**FRAGMENTO DE LECTURA**
════

En medio de este deterioro aparece una imagen que condensa toda la decadencia urbana. Alguna vez nos dijeron de niños: “Puedes jugar en la calle, pero no te bajes de la banqueta”. Aquella frase marcaba un límite protector entre el espacio seguro y el espacio del peligro. Hoy suena distópica. Los niños ya no juegan en la banqueta porque la banqueta dejó de pertenecerles, y cuando se bajan a la calle no es por travesura sino por obligación: empujados por autos, motos, mesas, mercancía o simple abandono. Lo que antes era refugio ahora expulsa. La ciudad invirtió la lógica: la banqueta es la que arroja al peatón al arroyo vehicular.

La paradoja es inquietante: existen sociedades protectoras de animales, colectivos que defienden árboles, humedales y zonas verdes, pero la protección del peatón recae en grupos ciudadanos con recursos mínimos cuya voz suele perderse frente a intereses más fuertes. Suena absurdo fomentar la creación de estas agrupaciones, solo porque lo hemos normalizado la falta de defensa institucional real. La autoridad no lo protege; administra el caos como si fuera inevitable.

════

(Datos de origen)
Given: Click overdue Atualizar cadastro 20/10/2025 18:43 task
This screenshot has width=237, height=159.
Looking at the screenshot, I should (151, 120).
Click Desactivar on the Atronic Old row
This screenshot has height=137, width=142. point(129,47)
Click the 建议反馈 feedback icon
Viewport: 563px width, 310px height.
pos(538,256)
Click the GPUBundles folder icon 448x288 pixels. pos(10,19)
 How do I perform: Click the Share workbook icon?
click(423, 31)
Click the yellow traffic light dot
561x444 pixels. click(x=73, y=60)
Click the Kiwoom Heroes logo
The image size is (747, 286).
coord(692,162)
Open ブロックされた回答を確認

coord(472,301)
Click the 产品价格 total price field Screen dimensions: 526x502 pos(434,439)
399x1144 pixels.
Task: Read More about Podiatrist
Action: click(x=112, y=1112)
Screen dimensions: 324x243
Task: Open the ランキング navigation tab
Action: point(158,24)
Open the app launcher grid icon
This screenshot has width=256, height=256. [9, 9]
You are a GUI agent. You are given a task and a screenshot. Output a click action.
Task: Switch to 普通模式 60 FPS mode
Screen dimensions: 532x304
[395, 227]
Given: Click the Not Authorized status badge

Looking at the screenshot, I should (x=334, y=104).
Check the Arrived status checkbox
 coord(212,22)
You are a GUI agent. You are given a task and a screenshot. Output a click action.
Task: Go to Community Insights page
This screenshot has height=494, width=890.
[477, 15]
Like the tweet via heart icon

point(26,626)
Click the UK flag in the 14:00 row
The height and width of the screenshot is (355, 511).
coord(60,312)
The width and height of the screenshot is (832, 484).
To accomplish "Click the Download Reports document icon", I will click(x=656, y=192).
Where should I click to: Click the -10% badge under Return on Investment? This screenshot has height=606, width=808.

════

Imprime sin cambios el pasaje del fragmento sobre las banquetas que va de "En medio de" a "al arroyo vehicular.".

**RESPUESTA AL EJERCICIO**
En medio de este deterioro aparece una imagen que condensa toda la decadencia urbana. Alguna vez nos dijeron de niños: “Puedes jugar en la calle, pero no te bajes de la banqueta”. Aquella frase marcaba un límite protector entre el espacio seguro y el espacio del peligro. Hoy suena distópica. Los niños ya no juegan en la banqueta porque la banqueta dejó de pertenecerles, y cuando se bajan a la calle no es por travesura sino por obligación: empujados por autos, motos, mesas, mercancía o simple abandono. Lo que antes era refugio ahora expulsa. La ciudad invirtió la lógica: la banqueta es la que arroja al peatón al arroyo vehicular.